Reading the Animal Combat Differently

The Sarmatian animal — particularly as it appears in the combat scenes that remain central to steppe iconography — is a different creature from its Scythian predecessor in compositional terms as well. Sarmatian compositions are frequently more dynamic and spatially complex: bodies interpenetrate, limbs extend and overlap rather than folding inward, and the overall effect is of violent outward energy rather than the compact internal tension of Scythian design. The abstraction also increases — Sarmatian animal ornament can reduce the creature to something approaching a geometric pattern, the head and hindquarters rotating into near-heraldic symmetry.

There is also a shift in the objects themselves. Sarmatian high-status burial goods include elaborate torques, phalera (round harness bosses of considerable diameter), and sword scabbard fittings whose decorative programmes incorporate both the inherited animal vocabulary and new geometric and vegetal elements absorbed from contact with Iranian, Hellenistic, and eventually Roman craft traditions. The Sarmatians were, like all steppe cultures, engaged in constant cultural exchange with their sedentary neighbours, and their metalwork records those conversations.

How the Collector Distinguishes Them

In practice, the collector approaching an unlabelled piece of steppe metalwork should begin with date and geography, since these provide the primary frame: Scythian material belongs, broadly, to the first half of the first millennium BCE, while Sarmatian work runs from the later pre-Christian centuries into the early centuries CE. Object type and assemblage context — where that information survives — will often resolve the question at once.

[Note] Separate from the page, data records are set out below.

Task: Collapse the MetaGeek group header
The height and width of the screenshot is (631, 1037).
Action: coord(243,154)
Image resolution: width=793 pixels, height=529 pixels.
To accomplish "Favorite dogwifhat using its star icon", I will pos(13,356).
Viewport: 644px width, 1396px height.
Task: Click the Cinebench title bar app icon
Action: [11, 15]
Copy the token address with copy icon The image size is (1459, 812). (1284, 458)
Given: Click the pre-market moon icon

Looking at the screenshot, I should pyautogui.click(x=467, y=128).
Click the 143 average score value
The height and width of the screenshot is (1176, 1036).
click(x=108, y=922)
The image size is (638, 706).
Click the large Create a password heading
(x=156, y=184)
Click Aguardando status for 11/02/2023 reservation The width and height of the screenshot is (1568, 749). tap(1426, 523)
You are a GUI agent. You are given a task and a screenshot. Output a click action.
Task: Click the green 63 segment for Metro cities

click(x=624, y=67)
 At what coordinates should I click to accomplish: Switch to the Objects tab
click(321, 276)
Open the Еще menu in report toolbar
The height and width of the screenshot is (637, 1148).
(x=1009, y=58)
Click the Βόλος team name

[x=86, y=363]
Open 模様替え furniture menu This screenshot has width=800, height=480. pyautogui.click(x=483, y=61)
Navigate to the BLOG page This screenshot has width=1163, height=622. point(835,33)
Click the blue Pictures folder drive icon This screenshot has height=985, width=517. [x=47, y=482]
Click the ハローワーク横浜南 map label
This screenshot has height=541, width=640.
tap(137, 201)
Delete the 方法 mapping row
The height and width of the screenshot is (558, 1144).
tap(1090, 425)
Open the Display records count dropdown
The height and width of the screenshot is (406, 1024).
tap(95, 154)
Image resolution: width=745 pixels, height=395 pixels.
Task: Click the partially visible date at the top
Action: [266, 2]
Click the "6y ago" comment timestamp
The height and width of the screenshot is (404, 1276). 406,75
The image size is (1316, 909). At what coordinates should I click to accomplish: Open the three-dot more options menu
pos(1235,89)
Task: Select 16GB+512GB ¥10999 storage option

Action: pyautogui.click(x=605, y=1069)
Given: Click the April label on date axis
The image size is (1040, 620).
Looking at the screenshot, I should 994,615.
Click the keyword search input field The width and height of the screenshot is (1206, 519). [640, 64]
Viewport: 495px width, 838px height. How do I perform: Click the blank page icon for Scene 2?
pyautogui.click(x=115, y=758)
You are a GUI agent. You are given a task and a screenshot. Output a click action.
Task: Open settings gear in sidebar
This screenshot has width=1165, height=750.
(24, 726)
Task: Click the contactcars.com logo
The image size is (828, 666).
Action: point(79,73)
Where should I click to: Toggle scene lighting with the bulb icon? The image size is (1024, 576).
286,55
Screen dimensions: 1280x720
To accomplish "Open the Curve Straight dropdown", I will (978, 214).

Where the question remains open, formal analysis becomes the instrument. Monochrome gold or bronze with incised or chased Animal Style ornament, compact silhouettes, and bilateral composition speaks Scythian. Polychrome inlay, garnet or turquoise cloisonné, dynamic open compositions with interpenetrating figures, and increased abstraction in the treatment of animal forms speak Sarmatian. Pieces that combine both sets of characteristics — as some transitional works genuinely do — are historically among the most interesting, representing the period of overlap and exchange in which one aesthetic tradition was absorbing and transforming the other.

We would add one further caution, offered in the spirit of honest counsel: the steppe gold market has attracted ambitious forgeries for well over a century, and pieces without documented archaeological context require careful scrutiny. Technical analysis of alloy composition, tool marks, and surface mineralogy has become increasingly accessible and is, for significant acquisitions, a reasonable investment. The genuine article, however — the actual gold of a Scythian garment plaque or a Sarmatian phalera — remains one of the most electrifying things that the ancient world has left us. It repays the care one brings to it.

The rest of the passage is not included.